The interior is built like a 50's diner. Some rockabilly paraphernalia here and there, a long counter, and the chef. Junichi Shimazaki is famed for his fashion sense as much as his ramen. Donning a punch-perm and cheetah-print shirt, he silently oversees what has been consistently ranked as the best in Tokyo.


Yes, I said silent. The place is totally silent. Even the staff of 3, including Shimazaki-san, communicate in muted whispers. This is no fluke, it is well known that the shop is a silent place of ramen refuge, where a ringing cell phone is equal to a death sentence. You might get away with a mumbled word or 2, but I wouldn't chance it.

Feeling very reserved, even a little frightened, I didn't take any photos inside. But if you want to see the master, check out the recent Lucky Peach magazine for a comical drawing.

So here is this shop, where you feast on the finest ramen in utter silence, raising the experience to an almost surreal level. You are intensely focused, and every bit, every smell and taste, is an almost religious experience.

Is what I would love to say. But the silent treatment is totally unnecessary. Or is it? I think it would be better if it was more. Shimazaki-san is stern, that's for sure, but he doesn't seem like a bad guy. I want to see the full on Soup Nazi treatment. People kicked out for taking too long at the ticket machine, cell phones grabbed and thrown out the door when they make the *click* sound after taking a photo, tears as a young man chooses ramen over his girlfriend.


Worth the trek for a ramen junkie.

東京都町田市原町田3-1-4 町田ターミナルプラザ2F
Tokyo, Machida-shi, Haramachida 3-1-4
Closest station: Machida

Open 11:00-17:00

Monday, January 16, 2012

ラーメンアメリカ人 4-7 (Ramen Americans Month Two)

The Ramen Americans weekly column is going strong. As always, each week we pick a theme and talk about it. As always, you can grab a copy at your local bookstore, convenience store, or anywhere fine magazines are sold (in Japan!).


Cover-girl of the week is Watanabe Miyu, with promises of a solo photo-shoot inside. You'll also find articles about asbestos disposal in the disaster area and a cardigan buyers guide.
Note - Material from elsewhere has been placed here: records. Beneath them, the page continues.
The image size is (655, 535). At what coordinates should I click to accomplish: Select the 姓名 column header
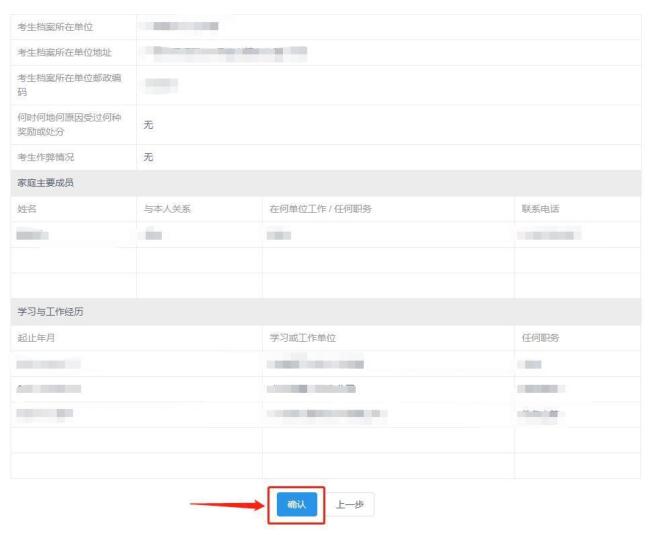pyautogui.click(x=27, y=209)
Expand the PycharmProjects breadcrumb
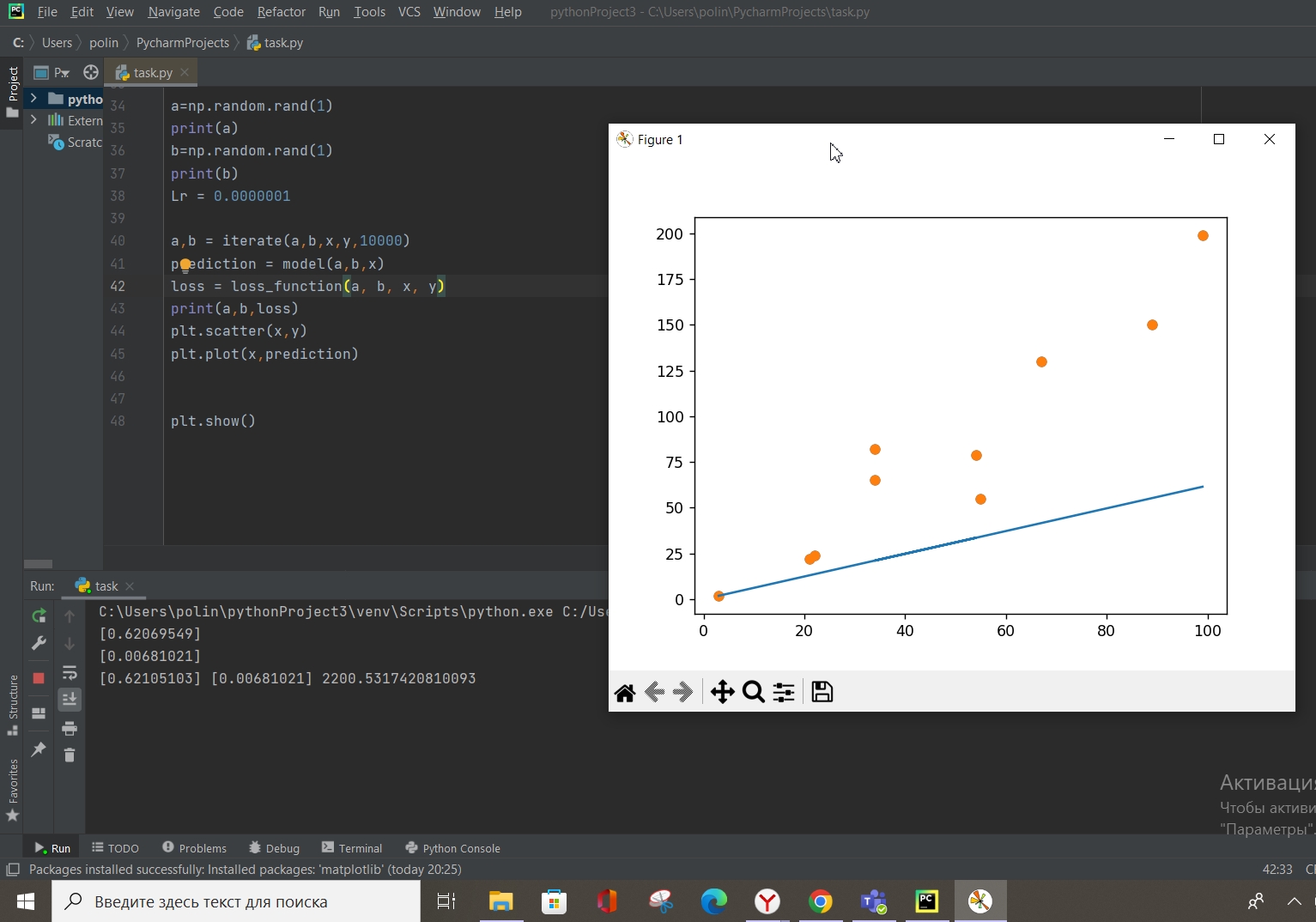This screenshot has height=922, width=1316. coord(183,42)
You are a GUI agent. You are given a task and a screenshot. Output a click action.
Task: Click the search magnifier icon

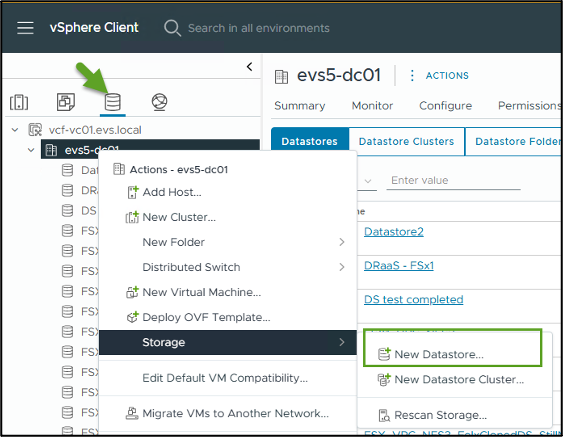[x=172, y=28]
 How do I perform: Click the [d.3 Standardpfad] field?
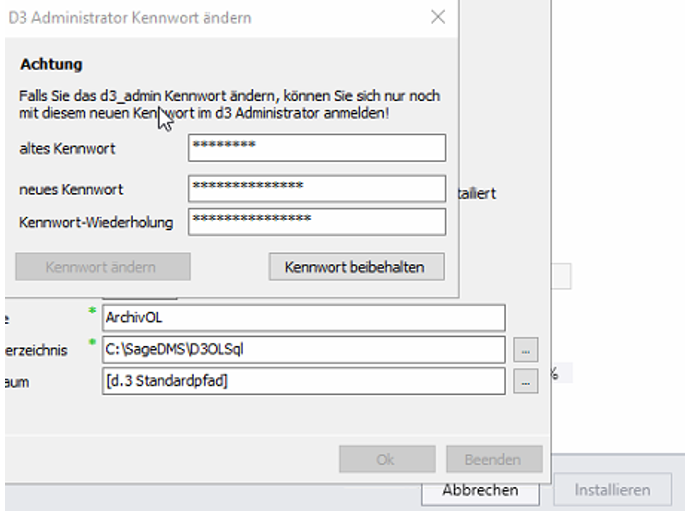(303, 382)
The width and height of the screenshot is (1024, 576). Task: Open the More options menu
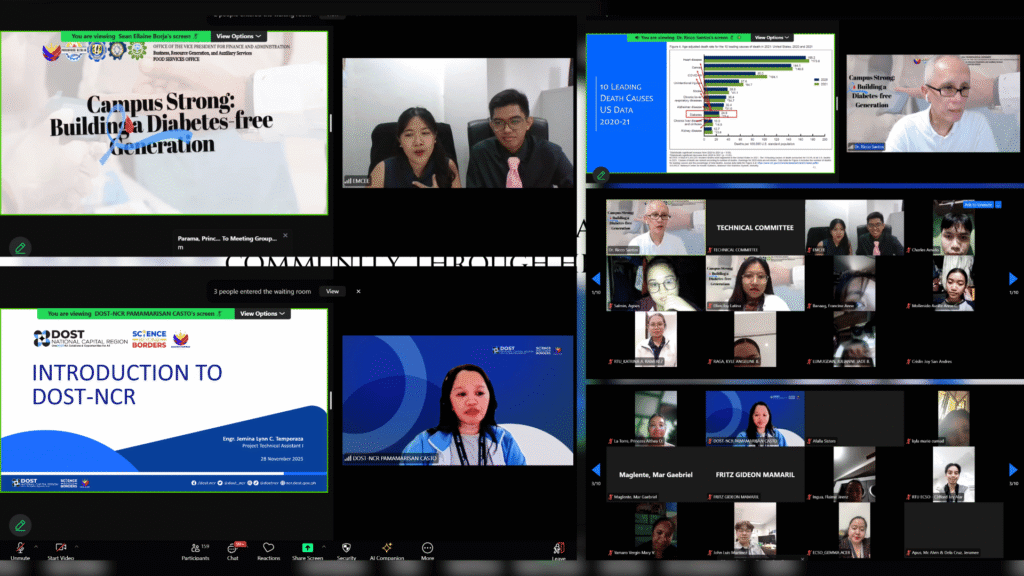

Did you forget how random this magazine is?


Our article this week talks about some tonkotsu gyokai tsukemen shops we like. Our main idea is that most shops of this style are very similar, and it doesn't take much to be simply "good". Something extra is needed to make an impact. We both love Fuunji, hands down.


The cover is graced by 21 year old Nakamura Miu. As you can guess, it's not a work-safe photo spread. Inside the mag are articles about the pirate Blackbeard, and a write-up about Japanese sake that is popular overseas. Wow, a whole page on my favorite sake brewer, Masuichi! This is in no way a sake expert's site, but I highly recommend their Hekiiken. A dry brew that always gets compliments.
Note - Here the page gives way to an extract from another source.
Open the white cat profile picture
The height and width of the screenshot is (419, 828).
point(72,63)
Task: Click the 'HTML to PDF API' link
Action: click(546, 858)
The article talks Abram's recent trip to Osaka to be on a morning show there. And, yes, I know our weekly English comment is less than correct grammatically.
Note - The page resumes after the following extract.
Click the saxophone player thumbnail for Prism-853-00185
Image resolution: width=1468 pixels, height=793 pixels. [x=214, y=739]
Kashiwagi Yuki, you can't leave the house in Japan without seeing her and her fellow AKB48 members these days. There is a nice lesson on Chinese in this issue, with some useful phrases like このミカンマークではなく、アップルのiPhone4Sをください.


We talk about Abram's Kansai trip in more detail this time. Tokyo is king, but there are some really interesting looking spots out west.

Oshima Yuko. Didn't think you could learn about so many AKB48 girls on a ramen website? Think again! Also there is a photo-shoot where cute girls recreate キン肉マン fight moves.

Don't believe the hype! There are quite a few shops in Tokyo that are hyped beyond belief. We lay the smack down kinnikuman style. Sapporo Junrei? Go back to Hokkaido. Ichiran? Never. What about Jiro? We are split on that one, but you won't see any reviews of that artery clogging spot here!